From Dante we get the architecture, but the meat of NOD’s Hell will be owed more to Burroughs. Essentially, I’m taking a Sword & Planet tack with depicting Hell since, in my opinion, everything in a fantasy role-playing game should be geared towards running adventures for players. In other words – there will be “people” living in hell – tribes and nations among the demon lords – like the drow, duergar, sahitim and other “evil humanoid” communities from fantasy gaming. There will be dungeons to delve and treasures to find in this weird little pocket dimension locked in the center of NOD.
Light in Hell
One of the hallmarks of Hell in the Christian cosmology, and similarly in other beliefs about the Underworld, is the absence of light. In Christian cosmology, light represents more than just physical illumination – it is also about spiritual enlightenment and reason.

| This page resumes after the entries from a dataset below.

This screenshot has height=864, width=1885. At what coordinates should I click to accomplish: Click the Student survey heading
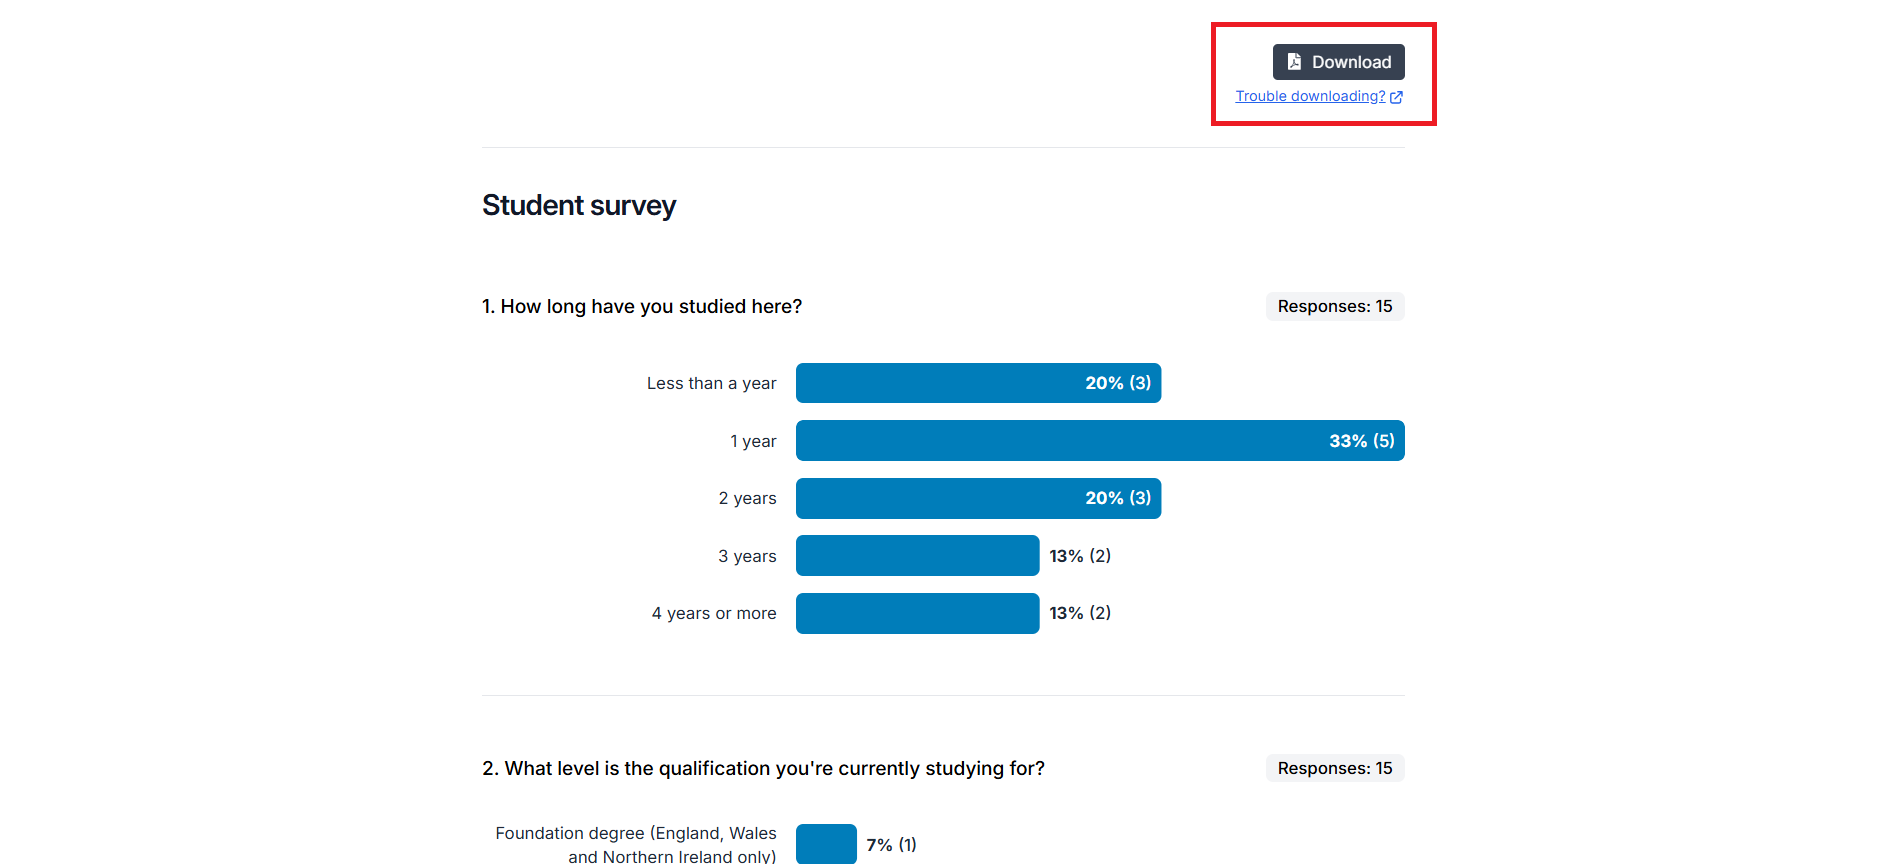click(x=579, y=205)
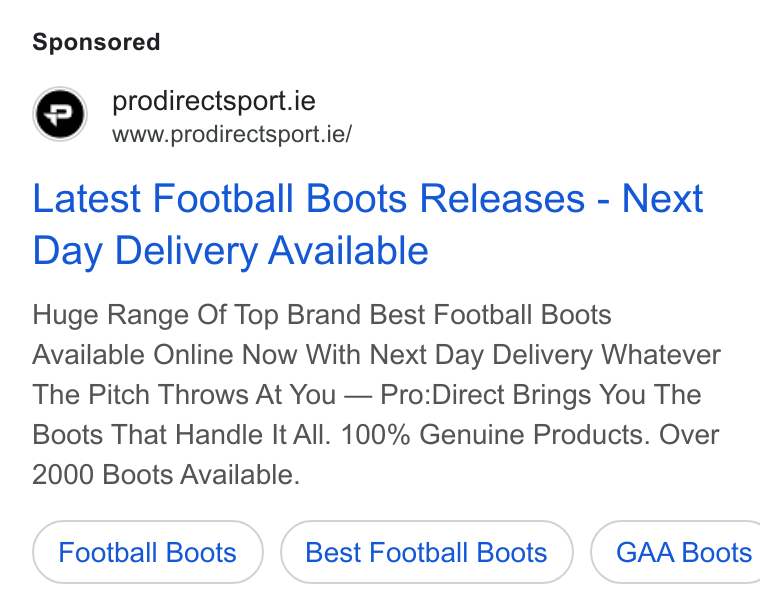Click Boots That Handle It All text
This screenshot has width=760, height=616.
pos(181,435)
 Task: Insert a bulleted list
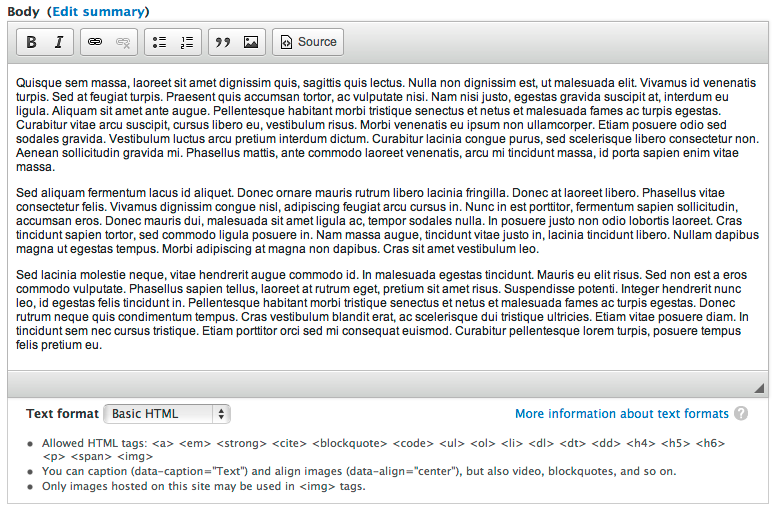click(x=160, y=42)
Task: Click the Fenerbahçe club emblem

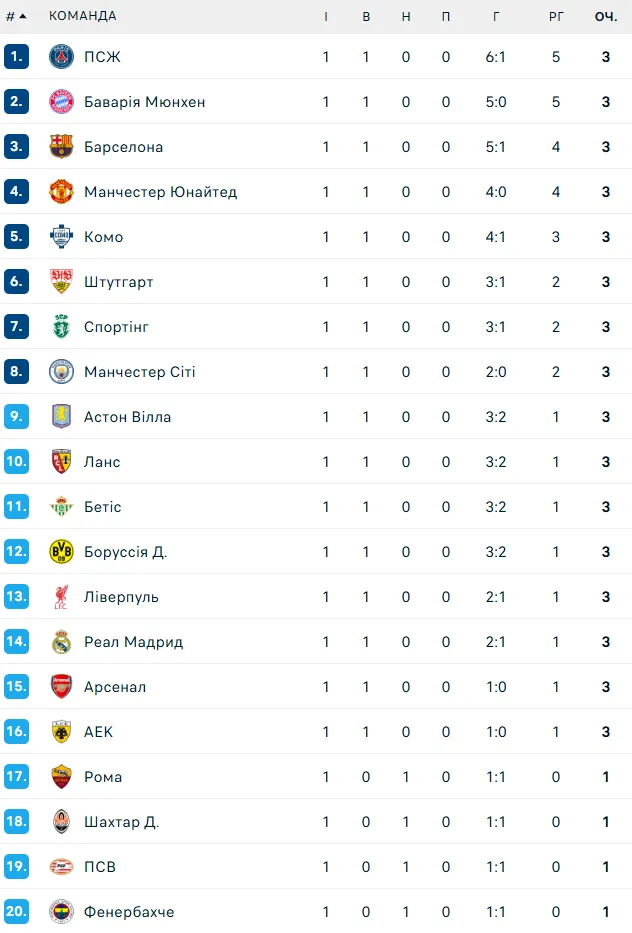Action: (61, 912)
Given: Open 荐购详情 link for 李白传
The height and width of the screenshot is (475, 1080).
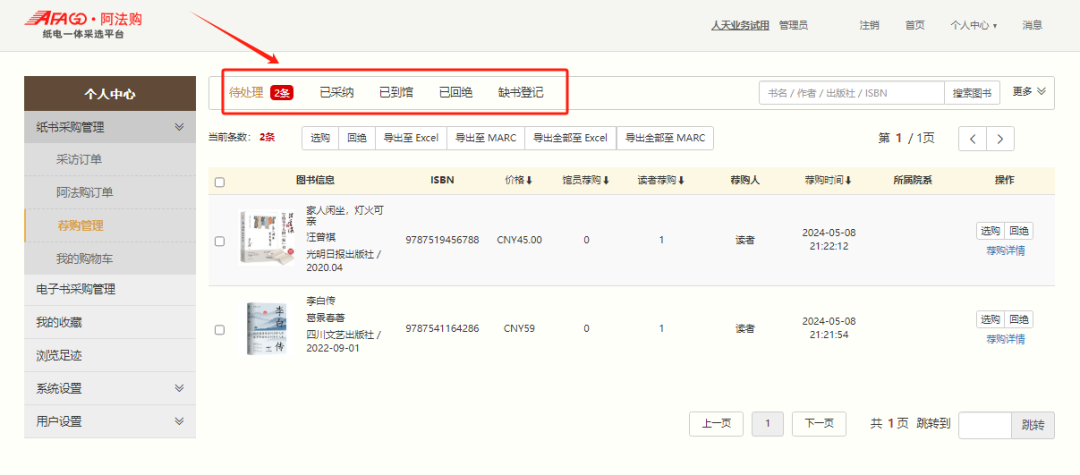Looking at the screenshot, I should tap(1005, 339).
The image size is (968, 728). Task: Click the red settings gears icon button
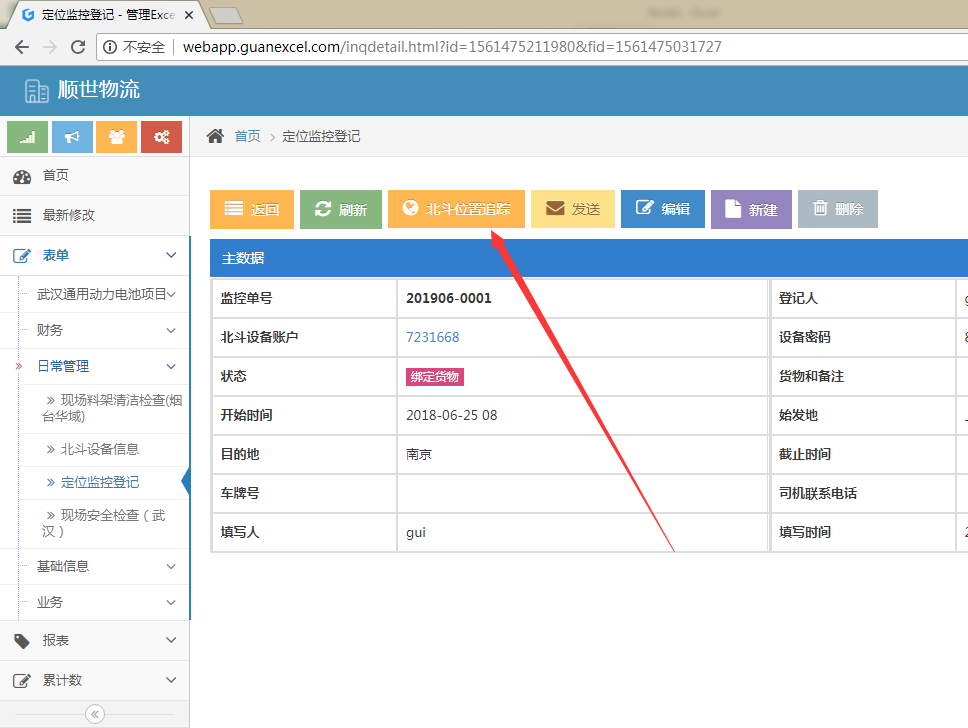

The uppermost layer of Hell is given illumination in Dante, since it isn’t so much a place of punishment as it is a place of no reward. As mentioned above, I’m giving it an eternal twilight. Lower rings of Hell, however, are without light. The regions of upper Hell are simply dark. Fire provides no illumination – it is as black as night – so adventurers must rely on magic (spells, magic swords) and their own inner light. This manifests as a dim, gray glow for chaotic characters, a warm twilight for neutrals and a brilliant daylight for lawful characters to a range determined by their wisdom score. This radius grows smaller as people go deeper.

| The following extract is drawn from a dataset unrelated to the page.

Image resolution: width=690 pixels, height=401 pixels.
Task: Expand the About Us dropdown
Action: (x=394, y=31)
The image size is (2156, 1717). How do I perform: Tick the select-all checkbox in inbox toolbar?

The deeper portions of Hell are swathed in spiritual as well as physical darkness. Here, one’s faith and reason (i.e. intelligence and wisdom) are ever assaulted and chipped away at, and even magical light ceases to function without supreme effort (i.e. magic resistance toward light, divination and healing spells).
A Brief Tour
Limbo: Before one enters Hell, they enter Limbo, a sort of ante-Hell. These caverns lead to the rocky vault through which flows the Acheron, plied by Charon and his assistants. They can give one access to the gates of Hell, which are not easily penetrated. Hell is surrounded by a massive wall guarded by demons and the gates are guarded by Sin and Death. Shades can simply pass through the gates, but living petitioners have a harder time. The shore of Acheron is beset by stinging vapor wasps that torment the souls waiting for passage across the river. The walls of Hell can be seen beyond – massive, basalt walls with insets holding tormented angels that remained neutral in the War of Heaven, forced to hold up the battlements of Hell eternally.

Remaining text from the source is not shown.